Write out all of the data again, precisely as it appears.

◇ ◇ ◇ ◇ ◇ ◇ ◇

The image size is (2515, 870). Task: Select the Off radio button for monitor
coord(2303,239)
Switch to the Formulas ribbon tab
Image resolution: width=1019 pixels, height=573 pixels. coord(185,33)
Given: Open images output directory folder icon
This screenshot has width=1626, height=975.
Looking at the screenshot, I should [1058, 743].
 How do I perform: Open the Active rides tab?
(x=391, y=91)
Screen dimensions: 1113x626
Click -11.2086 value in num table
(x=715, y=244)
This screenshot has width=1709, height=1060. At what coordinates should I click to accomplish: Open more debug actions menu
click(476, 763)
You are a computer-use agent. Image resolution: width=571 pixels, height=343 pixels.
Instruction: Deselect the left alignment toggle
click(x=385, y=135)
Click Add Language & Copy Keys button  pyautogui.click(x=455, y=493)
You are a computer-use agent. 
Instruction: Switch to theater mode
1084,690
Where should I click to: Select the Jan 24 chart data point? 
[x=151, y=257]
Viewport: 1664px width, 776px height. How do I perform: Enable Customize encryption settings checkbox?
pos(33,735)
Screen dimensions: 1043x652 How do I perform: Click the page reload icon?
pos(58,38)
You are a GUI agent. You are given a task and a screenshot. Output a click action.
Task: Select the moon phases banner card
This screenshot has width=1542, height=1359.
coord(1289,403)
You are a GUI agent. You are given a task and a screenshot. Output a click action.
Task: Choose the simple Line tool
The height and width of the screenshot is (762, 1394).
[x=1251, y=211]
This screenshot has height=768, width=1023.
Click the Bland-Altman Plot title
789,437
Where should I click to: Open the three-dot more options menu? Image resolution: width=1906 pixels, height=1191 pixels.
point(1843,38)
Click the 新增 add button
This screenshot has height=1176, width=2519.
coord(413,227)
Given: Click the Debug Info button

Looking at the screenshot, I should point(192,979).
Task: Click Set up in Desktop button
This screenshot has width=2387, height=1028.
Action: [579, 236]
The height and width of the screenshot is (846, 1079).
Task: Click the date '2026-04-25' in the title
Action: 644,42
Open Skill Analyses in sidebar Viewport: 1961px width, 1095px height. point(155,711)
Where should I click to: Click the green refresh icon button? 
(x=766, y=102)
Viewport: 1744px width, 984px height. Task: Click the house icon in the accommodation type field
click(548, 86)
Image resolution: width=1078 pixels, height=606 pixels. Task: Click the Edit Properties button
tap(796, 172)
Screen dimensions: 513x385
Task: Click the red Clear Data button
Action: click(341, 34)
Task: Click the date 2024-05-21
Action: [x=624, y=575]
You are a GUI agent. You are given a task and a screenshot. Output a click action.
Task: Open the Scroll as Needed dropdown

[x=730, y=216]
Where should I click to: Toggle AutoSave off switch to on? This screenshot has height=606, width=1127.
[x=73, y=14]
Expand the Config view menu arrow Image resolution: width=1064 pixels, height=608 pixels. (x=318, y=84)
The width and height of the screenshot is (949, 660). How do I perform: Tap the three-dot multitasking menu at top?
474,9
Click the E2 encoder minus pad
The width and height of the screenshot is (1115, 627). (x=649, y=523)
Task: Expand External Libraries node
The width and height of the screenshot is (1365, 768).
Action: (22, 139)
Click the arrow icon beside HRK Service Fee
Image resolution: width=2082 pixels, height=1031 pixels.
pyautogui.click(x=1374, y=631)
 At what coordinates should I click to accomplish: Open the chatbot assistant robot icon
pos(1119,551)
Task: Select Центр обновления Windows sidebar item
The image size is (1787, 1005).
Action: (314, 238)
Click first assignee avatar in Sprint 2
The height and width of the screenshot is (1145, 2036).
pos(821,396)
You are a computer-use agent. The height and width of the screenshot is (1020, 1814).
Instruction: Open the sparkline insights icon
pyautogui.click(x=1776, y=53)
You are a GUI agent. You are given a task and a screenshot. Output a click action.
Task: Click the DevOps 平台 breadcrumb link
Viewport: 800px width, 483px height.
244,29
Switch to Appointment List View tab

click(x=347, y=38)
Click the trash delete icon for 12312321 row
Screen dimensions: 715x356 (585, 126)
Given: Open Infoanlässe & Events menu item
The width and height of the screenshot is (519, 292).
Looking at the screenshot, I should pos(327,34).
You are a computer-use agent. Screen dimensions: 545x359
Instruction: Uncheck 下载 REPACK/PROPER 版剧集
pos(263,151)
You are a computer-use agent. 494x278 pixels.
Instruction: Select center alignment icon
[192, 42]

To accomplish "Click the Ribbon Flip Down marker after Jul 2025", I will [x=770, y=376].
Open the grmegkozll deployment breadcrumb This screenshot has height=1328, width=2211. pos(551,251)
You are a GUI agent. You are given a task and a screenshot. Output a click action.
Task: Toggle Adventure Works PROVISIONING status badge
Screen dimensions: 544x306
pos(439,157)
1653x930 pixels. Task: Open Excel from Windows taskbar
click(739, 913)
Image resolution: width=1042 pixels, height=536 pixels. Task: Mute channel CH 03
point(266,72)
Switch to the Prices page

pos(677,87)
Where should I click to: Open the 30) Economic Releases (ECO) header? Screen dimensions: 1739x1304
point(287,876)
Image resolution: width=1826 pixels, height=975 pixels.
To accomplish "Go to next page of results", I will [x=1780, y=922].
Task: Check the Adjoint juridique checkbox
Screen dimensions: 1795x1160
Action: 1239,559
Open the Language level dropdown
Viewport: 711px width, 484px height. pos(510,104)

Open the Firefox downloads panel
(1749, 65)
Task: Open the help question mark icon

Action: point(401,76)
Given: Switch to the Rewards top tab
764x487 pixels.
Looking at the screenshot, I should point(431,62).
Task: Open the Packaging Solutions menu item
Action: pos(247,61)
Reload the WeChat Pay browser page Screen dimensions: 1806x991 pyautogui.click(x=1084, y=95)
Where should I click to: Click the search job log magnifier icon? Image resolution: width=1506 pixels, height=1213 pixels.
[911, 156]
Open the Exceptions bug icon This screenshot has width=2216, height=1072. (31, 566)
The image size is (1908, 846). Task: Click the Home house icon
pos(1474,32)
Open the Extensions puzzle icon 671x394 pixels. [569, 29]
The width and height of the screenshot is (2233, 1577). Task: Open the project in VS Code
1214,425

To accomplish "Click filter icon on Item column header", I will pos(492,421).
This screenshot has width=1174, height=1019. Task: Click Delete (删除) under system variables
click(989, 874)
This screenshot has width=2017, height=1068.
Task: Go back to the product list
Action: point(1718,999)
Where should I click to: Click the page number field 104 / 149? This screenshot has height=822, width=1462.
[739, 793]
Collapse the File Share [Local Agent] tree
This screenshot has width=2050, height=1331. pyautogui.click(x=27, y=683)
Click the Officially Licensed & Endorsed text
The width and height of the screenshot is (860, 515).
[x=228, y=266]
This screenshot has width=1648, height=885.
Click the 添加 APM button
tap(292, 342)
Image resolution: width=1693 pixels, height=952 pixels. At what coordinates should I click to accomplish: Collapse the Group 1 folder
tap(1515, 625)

◇ ◇ ◇ ◇ ◇ ◇ ◇

● WRITTEN SOLUTION
The image size is (2515, 870). Task: Select the Off radio button for monitor
coord(2303,239)
Switch to the Formulas ribbon tab
Image resolution: width=1019 pixels, height=573 pixels. coord(185,33)
Given: Open images output directory folder icon
This screenshot has width=1626, height=975.
Looking at the screenshot, I should [1058, 743].
 How do I perform: Open the Active rides tab?
(x=391, y=91)
Screen dimensions: 1113x626
Click -11.2086 value in num table
(x=715, y=244)
This screenshot has width=1709, height=1060. At what coordinates should I click to accomplish: Open more debug actions menu
click(476, 763)
You are a computer-use agent. Image resolution: width=571 pixels, height=343 pixels.
Instruction: Deselect the left alignment toggle
click(x=385, y=135)
Click Add Language & Copy Keys button  pyautogui.click(x=455, y=493)
You are a computer-use agent. 
Instruction: Switch to theater mode
1084,690
Where should I click to: Select the Jan 24 chart data point? 
[x=151, y=257]
Viewport: 1664px width, 776px height. How do I perform: Enable Customize encryption settings checkbox?
pos(33,735)
Screen dimensions: 1043x652 How do I perform: Click the page reload icon?
pos(58,38)
You are a GUI agent. You are given a task and a screenshot. Output a click action.
Task: Select the moon phases banner card
This screenshot has width=1542, height=1359.
coord(1289,403)
You are a GUI agent. You are given a task and a screenshot. Output a click action.
Task: Choose the simple Line tool
The height and width of the screenshot is (762, 1394).
[x=1251, y=211]
This screenshot has height=768, width=1023.
Click the Bland-Altman Plot title
789,437
Where should I click to: Open the three-dot more options menu? Image resolution: width=1906 pixels, height=1191 pixels.
point(1843,38)
Click the 新增 add button
This screenshot has height=1176, width=2519.
coord(413,227)
Given: Click the Debug Info button

Looking at the screenshot, I should point(192,979).
Task: Click Set up in Desktop button
This screenshot has width=2387, height=1028.
Action: [579, 236]
The height and width of the screenshot is (846, 1079).
Task: Click the date '2026-04-25' in the title
Action: 644,42
Open Skill Analyses in sidebar Viewport: 1961px width, 1095px height. point(155,711)
Where should I click to: Click the green refresh icon button? 
(x=766, y=102)
Viewport: 1744px width, 984px height. Task: Click the house icon in the accommodation type field
click(548, 86)
Image resolution: width=1078 pixels, height=606 pixels. Task: Click the Edit Properties button
tap(796, 172)
Screen dimensions: 513x385
Task: Click the red Clear Data button
Action: click(341, 34)
Task: Click the date 2024-05-21
Action: [x=624, y=575]
You are a GUI agent. You are given a task and a screenshot. Output a click action.
Task: Open the Scroll as Needed dropdown

[x=730, y=216]
Where should I click to: Toggle AutoSave off switch to on? This screenshot has height=606, width=1127.
[x=73, y=14]
Expand the Config view menu arrow Image resolution: width=1064 pixels, height=608 pixels. (x=318, y=84)
The width and height of the screenshot is (949, 660). How do I perform: Tap the three-dot multitasking menu at top?
474,9
Click the E2 encoder minus pad
The width and height of the screenshot is (1115, 627). (x=649, y=523)
Task: Expand External Libraries node
The width and height of the screenshot is (1365, 768).
Action: (22, 139)
Click the arrow icon beside HRK Service Fee
Image resolution: width=2082 pixels, height=1031 pixels.
pyautogui.click(x=1374, y=631)
 At what coordinates should I click to accomplish: Open the chatbot assistant robot icon
pos(1119,551)
Task: Select Центр обновления Windows sidebar item
The image size is (1787, 1005).
Action: (314, 238)
Click first assignee avatar in Sprint 2
The height and width of the screenshot is (1145, 2036).
pos(821,396)
You are a computer-use agent. The height and width of the screenshot is (1020, 1814).
Instruction: Open the sparkline insights icon
pyautogui.click(x=1776, y=53)
You are a GUI agent. You are given a task and a screenshot. Output a click action.
Task: Click the DevOps 平台 breadcrumb link
Viewport: 800px width, 483px height.
244,29
Switch to Appointment List View tab

click(x=347, y=38)
Click the trash delete icon for 12312321 row
Screen dimensions: 715x356 (585, 126)
Given: Open Infoanlässe & Events menu item
The width and height of the screenshot is (519, 292).
Looking at the screenshot, I should pos(327,34).
You are a computer-use agent. Screen dimensions: 545x359
Instruction: Uncheck 下载 REPACK/PROPER 版剧集
pos(263,151)
You are a computer-use agent. 494x278 pixels.
Instruction: Select center alignment icon
[192, 42]

To accomplish "Click the Ribbon Flip Down marker after Jul 2025", I will [x=770, y=376].
Open the grmegkozll deployment breadcrumb This screenshot has height=1328, width=2211. pos(551,251)
You are a GUI agent. You are given a task and a screenshot. Output a click action.
Task: Toggle Adventure Works PROVISIONING status badge
Screen dimensions: 544x306
pos(439,157)
1653x930 pixels. Task: Open Excel from Windows taskbar
click(739, 913)
Image resolution: width=1042 pixels, height=536 pixels. Task: Mute channel CH 03
point(266,72)
Switch to the Prices page

pos(677,87)
Where should I click to: Open the 30) Economic Releases (ECO) header? Screen dimensions: 1739x1304
point(287,876)
Image resolution: width=1826 pixels, height=975 pixels.
To accomplish "Go to next page of results", I will [x=1780, y=922].
Task: Check the Adjoint juridique checkbox
Screen dimensions: 1795x1160
Action: 1239,559
Open the Language level dropdown
Viewport: 711px width, 484px height. pos(510,104)

Open the Firefox downloads panel
(1749, 65)
Task: Open the help question mark icon

Action: point(401,76)
Given: Switch to the Rewards top tab
764x487 pixels.
Looking at the screenshot, I should point(431,62).
Task: Open the Packaging Solutions menu item
Action: pos(247,61)
Reload the WeChat Pay browser page Screen dimensions: 1806x991 pyautogui.click(x=1084, y=95)
Where should I click to: Click the search job log magnifier icon? Image resolution: width=1506 pixels, height=1213 pixels.
[911, 156]
Open the Exceptions bug icon This screenshot has width=2216, height=1072. (31, 566)
The image size is (1908, 846). Task: Click the Home house icon
pos(1474,32)
Open the Extensions puzzle icon 671x394 pixels. [569, 29]
The width and height of the screenshot is (2233, 1577). Task: Open the project in VS Code
1214,425

To accomplish "Click filter icon on Item column header", I will pos(492,421).
This screenshot has width=1174, height=1019. Task: Click Delete (删除) under system variables
click(989, 874)
This screenshot has width=2017, height=1068.
Task: Go back to the product list
Action: point(1718,999)
Where should I click to: Click the page number field 104 / 149? This screenshot has height=822, width=1462.
[739, 793]
Collapse the File Share [Local Agent] tree
This screenshot has width=2050, height=1331. pyautogui.click(x=27, y=683)
Click the Officially Licensed & Endorsed text
The width and height of the screenshot is (860, 515).
[x=228, y=266]
This screenshot has width=1648, height=885.
Click the 添加 APM button
tap(292, 342)
Image resolution: width=1693 pixels, height=952 pixels. At what coordinates should I click to accomplish: Collapse the Group 1 folder
tap(1515, 625)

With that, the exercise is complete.